В январе 1853 года Моррис поступил в Оксфордский университет, намереваясь впоследствии принять сан. Он сразу же был очарован Оксфордом с его «домами под серыми крышами, длинными извилистыми улицами и раздающимся над ними колокольным звоном»54. Атмосфера, там царившая, была созвучна умонастроению Уильяма - любителя средневековых баллад, геральдики, археологии и Вальтера Скотта. Как он писал впоследствии: «Оксфорд все еще сохранял в ту пору большую часть своего былого очарования, и облик его тогдашних сумрачных улиц на всю жизнь остался для меня источником вдохновения и радости, которая была бы еще глубже, если бы я мог забыть, что эти улицы представляют собой теперь» (62). Размышляя о средневековой и современной ему архитектуре, Моррис в 1883 году делает следующее замечание: «вам нелегко представить себе город, где все дома были бы красивы -по крайней мере, если вы не видели лет тридцать назад, скажем Руан или Оксфорд» (154). Несколько позже в брошюре «Цели искусства» он отметит, что эти города стали для него «городами утонченных поэтических сожалений» (70).

Итак, как Моррис сообщает в том же письме А. Шою, приехав в Оксфорд, в Колледж Эксетер, он был «ужасно нерадив» в учении, но «начал быстро изучать историю, тем более, что в это время... оказался под сильным влиянием консервативного направления англиканской церкви или школы Пьюзеитов» (471). В студенческие годы Уильяма Оксфорд был центром так называемого Оксфордского движения (The High Church Oxford Movement), которое было организовано в 1833 году англокатоликами во главе с оксфордскими священниками Дж. Ньюманом, Дж. Киблом и Э. Пыози. Пьюзеиты выступали за возвращение к католицизму, но без слияния с римско-католической церковью55.

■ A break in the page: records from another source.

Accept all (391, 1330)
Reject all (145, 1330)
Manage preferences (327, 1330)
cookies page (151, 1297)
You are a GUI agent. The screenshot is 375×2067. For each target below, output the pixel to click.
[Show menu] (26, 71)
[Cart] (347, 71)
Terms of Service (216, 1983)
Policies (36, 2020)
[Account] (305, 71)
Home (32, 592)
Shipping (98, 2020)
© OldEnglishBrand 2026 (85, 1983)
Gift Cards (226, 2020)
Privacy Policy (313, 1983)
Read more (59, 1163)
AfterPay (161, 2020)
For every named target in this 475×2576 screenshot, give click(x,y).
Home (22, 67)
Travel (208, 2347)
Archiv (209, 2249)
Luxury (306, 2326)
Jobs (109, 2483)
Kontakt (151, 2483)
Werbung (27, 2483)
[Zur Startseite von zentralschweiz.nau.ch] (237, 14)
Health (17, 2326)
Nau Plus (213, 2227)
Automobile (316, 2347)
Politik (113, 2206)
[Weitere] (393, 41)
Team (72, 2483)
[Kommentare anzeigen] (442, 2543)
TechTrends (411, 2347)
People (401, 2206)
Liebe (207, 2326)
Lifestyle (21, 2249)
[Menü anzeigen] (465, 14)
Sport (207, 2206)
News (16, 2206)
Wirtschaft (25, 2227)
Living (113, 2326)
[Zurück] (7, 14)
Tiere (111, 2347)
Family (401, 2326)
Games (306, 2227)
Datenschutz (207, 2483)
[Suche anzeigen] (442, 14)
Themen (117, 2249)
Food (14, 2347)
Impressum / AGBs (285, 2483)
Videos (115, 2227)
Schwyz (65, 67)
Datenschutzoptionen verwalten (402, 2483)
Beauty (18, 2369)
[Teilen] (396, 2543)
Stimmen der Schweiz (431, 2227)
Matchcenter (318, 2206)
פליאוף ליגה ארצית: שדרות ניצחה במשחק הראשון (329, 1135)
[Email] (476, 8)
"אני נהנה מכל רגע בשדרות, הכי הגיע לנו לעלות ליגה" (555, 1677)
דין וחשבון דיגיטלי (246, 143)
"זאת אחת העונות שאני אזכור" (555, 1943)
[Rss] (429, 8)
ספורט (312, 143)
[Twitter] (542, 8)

Идея средневековья в литературном наследии Уильяма Морриса

За свою не столь уж долгую жизнь Моррис блестяще проявил себя и как писатель, и как художник и дизайнер, и как теоретик, и как политический деятель, и все, что бы он ни делал, было проникнуто любовью к средневековью, зародившейся в нем, как было показано выше, с самого раннего детства. Наследие Морриса в области художественной литературы не является, таким образом, исключением, и хотя в наиболее четком концентрированном виде сложившаяся в его сознании идея средневековья выражена в эссеистике 1877 - 1896 годов (о чем будет сказано особо в следующей главе), уже практически во всех его литературных опытах с самого начала, в той или иной степени, проявляется типичный для Морриса взгляд на средние века.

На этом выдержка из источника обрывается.